Rewrite the data below as a JSON list of strings, one string per line, leaving out blank lines.

**********

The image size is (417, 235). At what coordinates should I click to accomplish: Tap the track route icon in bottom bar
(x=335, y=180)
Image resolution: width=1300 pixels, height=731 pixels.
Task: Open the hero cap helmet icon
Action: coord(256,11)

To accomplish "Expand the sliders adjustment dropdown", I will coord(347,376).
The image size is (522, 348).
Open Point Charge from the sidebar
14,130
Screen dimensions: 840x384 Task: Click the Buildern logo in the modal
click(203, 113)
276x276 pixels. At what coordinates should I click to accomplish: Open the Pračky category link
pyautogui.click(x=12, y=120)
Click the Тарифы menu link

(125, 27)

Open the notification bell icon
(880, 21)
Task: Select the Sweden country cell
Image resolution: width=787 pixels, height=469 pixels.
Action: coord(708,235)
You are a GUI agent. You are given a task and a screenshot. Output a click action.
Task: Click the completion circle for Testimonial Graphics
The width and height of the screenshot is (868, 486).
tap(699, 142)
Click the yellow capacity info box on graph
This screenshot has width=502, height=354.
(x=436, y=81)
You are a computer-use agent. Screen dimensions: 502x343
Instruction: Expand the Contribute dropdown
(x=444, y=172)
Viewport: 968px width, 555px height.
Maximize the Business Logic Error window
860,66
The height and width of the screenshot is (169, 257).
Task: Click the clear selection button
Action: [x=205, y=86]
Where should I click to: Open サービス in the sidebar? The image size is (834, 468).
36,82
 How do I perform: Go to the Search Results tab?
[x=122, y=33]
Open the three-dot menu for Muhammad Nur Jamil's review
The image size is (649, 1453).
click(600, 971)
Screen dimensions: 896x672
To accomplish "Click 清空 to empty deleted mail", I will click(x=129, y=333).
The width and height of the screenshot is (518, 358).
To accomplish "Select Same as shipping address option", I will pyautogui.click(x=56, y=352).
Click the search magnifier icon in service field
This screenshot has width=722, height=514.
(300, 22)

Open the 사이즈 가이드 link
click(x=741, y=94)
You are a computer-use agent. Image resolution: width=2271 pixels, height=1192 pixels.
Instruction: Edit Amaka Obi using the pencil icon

**********

§ The result
[
  "The image size is (417, 235). At what coordinates should I click to accomplish: Tap the track route icon in bottom bar",
  "(x=335, y=180)",
  "Image resolution: width=1300 pixels, height=731 pixels.",
  "Task: Open the hero cap helmet icon",
  "Action: coord(256,11)",
  "To accomplish \"Expand the sliders adjustment dropdown\", I will coord(347,376).",
  "The image size is (522, 348).",
  "Open Point Charge from the sidebar",
  "14,130",
  "Screen dimensions: 840x384 Task: Click the Buildern logo in the modal",
  "click(203, 113)",
  "276x276 pixels. At what coordinates should I click to accomplish: Open the Pračky category link",
  "pyautogui.click(x=12, y=120)",
  "Click the Тарифы menu link",
  "(125, 27)",
  "Open the notification bell icon",
  "(880, 21)",
  "Task: Select the Sweden country cell",
  "Image resolution: width=787 pixels, height=469 pixels.",
  "Action: coord(708,235)",
  "You are a GUI agent. You are given a task and a screenshot. Output a click action.",
  "Task: Click the completion circle for Testimonial Graphics",
  "The width and height of the screenshot is (868, 486).",
  "tap(699, 142)",
  "Click the yellow capacity info box on graph",
  "This screenshot has width=502, height=354.",
  "(x=436, y=81)",
  "You are a computer-use agent. Screen dimensions: 502x343",
  "Instruction: Expand the Contribute dropdown",
  "(x=444, y=172)",
  "Viewport: 968px width, 555px height.",
  "Maximize the Business Logic Error window",
  "860,66",
  "The height and width of the screenshot is (169, 257).",
  "Task: Click the clear selection button",
  "Action: [x=205, y=86]",
  "Where should I click to: Open サービス in the sidebar? The image size is (834, 468).",
  "36,82",
  " How do I perform: Go to the Search Results tab?",
  "[x=122, y=33]",
  "Open the three-dot menu for Muhammad Nur Jamil's review",
  "The image size is (649, 1453).",
  "click(600, 971)",
  "Screen dimensions: 896x672",
  "To accomplish \"Click 清空 to empty deleted mail\", I will click(x=129, y=333).",
  "The width and height of the screenshot is (518, 358).",
  "To accomplish \"Select Same as shipping address option\", I will pyautogui.click(x=56, y=352).",
  "Click the search magnifier icon in service field",
  "This screenshot has width=722, height=514.",
  "(300, 22)",
  "Open the 사이즈 가이드 link",
  "click(x=741, y=94)",
  "You are a computer-use agent. Image resolution: width=2271 pixels, height=1192 pixels.",
  "Instruction: Edit Amaka Obi using the pencil icon"
]